### TASK INSTRUCTIONS:
Filter these records by the string "using", copying each line that holds it.

### EXTRACTED MATERIAL:
<<<<

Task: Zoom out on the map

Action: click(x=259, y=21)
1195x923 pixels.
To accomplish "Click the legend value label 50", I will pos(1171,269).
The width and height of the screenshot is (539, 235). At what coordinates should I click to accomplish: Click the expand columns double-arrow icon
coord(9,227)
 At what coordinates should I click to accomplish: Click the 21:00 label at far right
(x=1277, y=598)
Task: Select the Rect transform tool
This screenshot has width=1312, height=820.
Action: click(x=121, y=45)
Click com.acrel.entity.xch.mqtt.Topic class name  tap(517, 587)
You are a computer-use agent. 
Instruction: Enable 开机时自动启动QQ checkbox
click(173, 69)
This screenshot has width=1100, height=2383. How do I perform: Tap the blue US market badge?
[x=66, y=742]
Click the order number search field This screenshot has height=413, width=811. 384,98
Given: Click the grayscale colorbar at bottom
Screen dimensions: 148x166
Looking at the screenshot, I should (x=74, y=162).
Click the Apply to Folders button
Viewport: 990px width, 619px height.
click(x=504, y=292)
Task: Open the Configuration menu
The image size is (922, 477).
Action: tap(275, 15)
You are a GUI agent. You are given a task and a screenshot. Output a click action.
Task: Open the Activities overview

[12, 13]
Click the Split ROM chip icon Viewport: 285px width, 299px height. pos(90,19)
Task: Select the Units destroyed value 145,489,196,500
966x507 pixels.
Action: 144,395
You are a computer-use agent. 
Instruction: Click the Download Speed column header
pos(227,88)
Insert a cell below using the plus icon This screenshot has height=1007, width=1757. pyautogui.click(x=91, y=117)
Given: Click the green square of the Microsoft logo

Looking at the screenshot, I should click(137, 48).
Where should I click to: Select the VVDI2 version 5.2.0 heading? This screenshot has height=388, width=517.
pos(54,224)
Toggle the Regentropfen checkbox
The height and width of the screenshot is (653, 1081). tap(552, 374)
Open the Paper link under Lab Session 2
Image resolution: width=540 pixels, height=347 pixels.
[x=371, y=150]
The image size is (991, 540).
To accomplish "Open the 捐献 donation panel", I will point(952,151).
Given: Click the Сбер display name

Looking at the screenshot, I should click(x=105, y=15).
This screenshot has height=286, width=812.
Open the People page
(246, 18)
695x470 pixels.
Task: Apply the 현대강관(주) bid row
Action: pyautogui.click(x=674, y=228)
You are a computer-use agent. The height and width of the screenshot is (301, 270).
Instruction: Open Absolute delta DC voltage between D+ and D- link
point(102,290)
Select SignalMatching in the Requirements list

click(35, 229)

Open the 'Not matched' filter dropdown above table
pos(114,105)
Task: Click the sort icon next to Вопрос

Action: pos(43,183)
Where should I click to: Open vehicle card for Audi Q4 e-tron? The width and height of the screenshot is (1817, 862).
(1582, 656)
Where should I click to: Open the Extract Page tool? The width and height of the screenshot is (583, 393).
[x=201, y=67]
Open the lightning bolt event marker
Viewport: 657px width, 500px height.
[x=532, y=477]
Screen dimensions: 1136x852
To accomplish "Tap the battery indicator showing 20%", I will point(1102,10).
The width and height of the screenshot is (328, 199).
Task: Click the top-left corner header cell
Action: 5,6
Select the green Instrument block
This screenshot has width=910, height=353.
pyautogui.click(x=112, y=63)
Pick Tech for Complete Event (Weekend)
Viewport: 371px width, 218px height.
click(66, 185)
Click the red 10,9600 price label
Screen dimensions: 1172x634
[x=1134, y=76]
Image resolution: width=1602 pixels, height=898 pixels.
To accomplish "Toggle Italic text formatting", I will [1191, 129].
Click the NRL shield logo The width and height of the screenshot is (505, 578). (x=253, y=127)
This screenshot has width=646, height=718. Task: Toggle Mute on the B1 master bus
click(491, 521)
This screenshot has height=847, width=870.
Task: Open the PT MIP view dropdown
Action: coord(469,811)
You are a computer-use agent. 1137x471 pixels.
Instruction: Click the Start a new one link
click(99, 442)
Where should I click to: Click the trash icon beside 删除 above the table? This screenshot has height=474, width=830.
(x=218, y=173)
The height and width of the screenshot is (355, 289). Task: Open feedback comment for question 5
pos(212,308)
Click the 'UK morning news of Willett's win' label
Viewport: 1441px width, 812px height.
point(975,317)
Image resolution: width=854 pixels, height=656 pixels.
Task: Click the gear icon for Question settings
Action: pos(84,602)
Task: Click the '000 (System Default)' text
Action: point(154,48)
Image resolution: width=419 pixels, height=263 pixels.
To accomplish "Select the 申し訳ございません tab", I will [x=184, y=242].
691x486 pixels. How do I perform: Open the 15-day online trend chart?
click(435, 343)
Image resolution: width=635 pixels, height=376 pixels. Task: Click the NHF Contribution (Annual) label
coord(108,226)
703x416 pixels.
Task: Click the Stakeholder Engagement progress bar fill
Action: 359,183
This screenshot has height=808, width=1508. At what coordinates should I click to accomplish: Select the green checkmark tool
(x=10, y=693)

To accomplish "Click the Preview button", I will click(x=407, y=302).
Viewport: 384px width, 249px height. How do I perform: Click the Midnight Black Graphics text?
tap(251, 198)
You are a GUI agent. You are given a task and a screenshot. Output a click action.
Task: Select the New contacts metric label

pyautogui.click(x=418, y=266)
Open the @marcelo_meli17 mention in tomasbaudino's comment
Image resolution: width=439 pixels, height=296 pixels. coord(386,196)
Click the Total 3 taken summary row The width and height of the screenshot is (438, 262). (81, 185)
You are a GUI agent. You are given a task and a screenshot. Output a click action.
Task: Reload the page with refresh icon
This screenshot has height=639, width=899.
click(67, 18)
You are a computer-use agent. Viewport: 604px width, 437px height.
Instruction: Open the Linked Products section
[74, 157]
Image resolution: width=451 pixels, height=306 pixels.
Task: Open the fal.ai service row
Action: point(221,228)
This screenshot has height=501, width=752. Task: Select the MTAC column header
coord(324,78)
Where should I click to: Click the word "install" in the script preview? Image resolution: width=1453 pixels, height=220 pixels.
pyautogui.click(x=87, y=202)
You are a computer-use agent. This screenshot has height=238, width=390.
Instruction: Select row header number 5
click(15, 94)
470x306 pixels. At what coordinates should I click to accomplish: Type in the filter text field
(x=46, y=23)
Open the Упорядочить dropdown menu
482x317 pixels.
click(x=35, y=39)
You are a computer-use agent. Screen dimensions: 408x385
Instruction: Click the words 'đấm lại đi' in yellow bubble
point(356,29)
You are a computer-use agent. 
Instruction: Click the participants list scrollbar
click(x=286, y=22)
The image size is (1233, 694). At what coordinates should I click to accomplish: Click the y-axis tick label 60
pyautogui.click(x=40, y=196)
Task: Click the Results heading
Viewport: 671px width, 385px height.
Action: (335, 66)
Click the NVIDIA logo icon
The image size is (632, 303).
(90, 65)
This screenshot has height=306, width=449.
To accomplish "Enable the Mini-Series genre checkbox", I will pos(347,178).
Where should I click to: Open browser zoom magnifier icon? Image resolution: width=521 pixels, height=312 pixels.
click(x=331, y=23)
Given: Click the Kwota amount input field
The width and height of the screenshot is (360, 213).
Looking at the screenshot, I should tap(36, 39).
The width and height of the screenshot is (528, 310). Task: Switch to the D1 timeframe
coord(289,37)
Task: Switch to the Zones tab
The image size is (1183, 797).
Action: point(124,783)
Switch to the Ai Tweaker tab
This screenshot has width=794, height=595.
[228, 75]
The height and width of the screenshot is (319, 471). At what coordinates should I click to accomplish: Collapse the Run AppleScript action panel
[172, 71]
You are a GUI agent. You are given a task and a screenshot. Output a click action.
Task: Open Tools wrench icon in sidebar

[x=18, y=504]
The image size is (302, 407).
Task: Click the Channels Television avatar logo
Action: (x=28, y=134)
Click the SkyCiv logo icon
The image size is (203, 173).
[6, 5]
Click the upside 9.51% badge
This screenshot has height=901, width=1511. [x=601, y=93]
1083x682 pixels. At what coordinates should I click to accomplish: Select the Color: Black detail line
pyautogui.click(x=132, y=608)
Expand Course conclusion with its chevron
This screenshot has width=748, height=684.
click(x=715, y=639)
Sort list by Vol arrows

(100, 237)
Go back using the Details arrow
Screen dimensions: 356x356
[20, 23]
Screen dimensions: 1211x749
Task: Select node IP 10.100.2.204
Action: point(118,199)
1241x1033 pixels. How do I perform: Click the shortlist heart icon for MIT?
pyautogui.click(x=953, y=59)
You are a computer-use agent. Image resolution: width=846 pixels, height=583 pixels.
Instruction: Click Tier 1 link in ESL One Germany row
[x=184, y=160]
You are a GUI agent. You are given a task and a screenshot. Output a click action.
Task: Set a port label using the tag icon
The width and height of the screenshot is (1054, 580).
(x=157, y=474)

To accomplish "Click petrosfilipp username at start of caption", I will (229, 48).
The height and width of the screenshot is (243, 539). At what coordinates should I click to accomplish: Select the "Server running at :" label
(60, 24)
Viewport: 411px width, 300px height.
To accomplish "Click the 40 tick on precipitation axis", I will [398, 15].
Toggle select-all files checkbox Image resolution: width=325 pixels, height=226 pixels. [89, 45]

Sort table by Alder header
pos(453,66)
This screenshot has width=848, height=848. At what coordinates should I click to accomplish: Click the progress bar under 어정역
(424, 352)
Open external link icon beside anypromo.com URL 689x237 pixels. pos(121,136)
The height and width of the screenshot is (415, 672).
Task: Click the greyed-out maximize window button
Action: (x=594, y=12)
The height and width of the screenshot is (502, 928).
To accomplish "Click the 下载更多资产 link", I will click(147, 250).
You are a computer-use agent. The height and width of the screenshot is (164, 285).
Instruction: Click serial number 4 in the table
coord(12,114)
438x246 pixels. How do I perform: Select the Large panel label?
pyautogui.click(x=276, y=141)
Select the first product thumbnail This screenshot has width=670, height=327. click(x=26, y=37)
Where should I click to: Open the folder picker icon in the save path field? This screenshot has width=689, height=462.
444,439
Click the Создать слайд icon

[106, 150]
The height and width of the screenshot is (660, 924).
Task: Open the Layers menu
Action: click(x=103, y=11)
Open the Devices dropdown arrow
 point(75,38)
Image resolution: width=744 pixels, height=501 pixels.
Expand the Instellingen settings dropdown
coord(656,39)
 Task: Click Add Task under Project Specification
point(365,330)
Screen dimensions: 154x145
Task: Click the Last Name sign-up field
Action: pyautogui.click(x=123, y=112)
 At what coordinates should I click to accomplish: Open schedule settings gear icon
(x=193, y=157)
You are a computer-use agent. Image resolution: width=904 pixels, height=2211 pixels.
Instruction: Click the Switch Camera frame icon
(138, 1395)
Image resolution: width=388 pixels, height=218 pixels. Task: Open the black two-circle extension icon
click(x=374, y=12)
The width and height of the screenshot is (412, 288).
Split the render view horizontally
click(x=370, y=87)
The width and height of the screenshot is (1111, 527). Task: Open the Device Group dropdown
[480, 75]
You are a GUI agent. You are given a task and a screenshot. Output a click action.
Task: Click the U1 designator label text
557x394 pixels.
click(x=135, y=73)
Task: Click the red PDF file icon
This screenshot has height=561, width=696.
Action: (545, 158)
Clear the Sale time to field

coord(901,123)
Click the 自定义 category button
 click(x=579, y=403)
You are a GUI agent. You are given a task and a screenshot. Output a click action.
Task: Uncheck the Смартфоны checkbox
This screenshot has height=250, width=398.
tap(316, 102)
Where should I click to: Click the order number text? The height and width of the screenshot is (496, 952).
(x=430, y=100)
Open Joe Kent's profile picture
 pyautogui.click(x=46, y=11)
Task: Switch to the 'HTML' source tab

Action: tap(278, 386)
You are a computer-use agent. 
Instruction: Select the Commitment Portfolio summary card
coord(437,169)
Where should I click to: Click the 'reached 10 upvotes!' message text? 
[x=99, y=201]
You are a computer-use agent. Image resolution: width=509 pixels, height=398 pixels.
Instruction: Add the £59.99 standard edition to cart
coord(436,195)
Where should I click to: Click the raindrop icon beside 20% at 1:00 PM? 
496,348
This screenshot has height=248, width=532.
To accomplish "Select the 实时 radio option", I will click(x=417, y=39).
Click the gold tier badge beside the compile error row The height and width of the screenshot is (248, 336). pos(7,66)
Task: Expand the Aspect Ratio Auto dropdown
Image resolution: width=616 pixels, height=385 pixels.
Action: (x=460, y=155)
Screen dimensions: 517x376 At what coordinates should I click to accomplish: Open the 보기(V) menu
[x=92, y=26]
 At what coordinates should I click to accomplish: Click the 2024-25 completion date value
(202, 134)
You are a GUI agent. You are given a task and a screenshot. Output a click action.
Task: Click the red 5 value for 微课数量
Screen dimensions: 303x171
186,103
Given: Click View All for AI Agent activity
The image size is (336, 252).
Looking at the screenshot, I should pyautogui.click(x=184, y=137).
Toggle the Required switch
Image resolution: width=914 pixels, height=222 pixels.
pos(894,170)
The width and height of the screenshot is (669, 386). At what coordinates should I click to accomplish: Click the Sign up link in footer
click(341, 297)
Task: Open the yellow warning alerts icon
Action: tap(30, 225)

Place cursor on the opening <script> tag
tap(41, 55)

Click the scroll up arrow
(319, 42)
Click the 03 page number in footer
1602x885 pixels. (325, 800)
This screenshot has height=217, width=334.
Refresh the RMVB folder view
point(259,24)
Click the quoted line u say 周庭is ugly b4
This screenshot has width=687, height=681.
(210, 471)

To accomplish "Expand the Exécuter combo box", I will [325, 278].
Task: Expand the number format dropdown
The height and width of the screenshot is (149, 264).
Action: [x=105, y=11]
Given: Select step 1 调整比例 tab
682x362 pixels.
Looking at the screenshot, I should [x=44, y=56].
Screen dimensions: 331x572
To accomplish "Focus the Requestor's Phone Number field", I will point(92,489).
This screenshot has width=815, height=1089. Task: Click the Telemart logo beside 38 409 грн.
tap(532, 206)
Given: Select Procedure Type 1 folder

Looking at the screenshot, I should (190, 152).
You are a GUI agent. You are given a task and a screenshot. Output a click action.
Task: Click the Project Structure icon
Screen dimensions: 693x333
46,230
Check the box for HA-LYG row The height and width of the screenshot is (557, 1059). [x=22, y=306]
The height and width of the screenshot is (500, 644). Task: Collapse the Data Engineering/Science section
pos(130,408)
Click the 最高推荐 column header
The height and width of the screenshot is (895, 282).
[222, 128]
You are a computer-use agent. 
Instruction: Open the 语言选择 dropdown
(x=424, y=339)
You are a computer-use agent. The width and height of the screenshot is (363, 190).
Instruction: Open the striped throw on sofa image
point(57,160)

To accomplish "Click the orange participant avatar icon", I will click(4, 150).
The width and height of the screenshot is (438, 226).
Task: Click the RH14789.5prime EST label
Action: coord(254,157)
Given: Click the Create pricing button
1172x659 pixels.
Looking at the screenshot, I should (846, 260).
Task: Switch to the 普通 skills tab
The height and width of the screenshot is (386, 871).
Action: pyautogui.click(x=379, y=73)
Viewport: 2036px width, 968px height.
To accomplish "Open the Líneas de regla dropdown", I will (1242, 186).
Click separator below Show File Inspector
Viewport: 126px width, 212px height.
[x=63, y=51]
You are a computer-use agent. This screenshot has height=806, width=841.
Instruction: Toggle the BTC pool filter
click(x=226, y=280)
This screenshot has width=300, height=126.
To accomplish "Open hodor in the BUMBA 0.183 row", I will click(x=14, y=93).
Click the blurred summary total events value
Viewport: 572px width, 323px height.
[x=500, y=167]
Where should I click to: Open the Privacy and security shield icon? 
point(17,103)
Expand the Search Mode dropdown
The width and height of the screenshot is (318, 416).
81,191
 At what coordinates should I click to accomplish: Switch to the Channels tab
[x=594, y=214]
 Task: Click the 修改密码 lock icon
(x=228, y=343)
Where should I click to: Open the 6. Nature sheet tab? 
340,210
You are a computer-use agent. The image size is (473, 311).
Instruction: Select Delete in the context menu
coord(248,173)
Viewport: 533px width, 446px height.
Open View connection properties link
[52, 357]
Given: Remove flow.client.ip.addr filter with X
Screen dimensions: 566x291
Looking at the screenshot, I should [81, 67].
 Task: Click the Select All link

>>>>

### COMPLETED EXERCISE:
Insert a cell below using the plus icon This screenshot has height=1007, width=1757. pyautogui.click(x=91, y=117)
Go back using the Details arrow
Task: Set a port label using the tag icon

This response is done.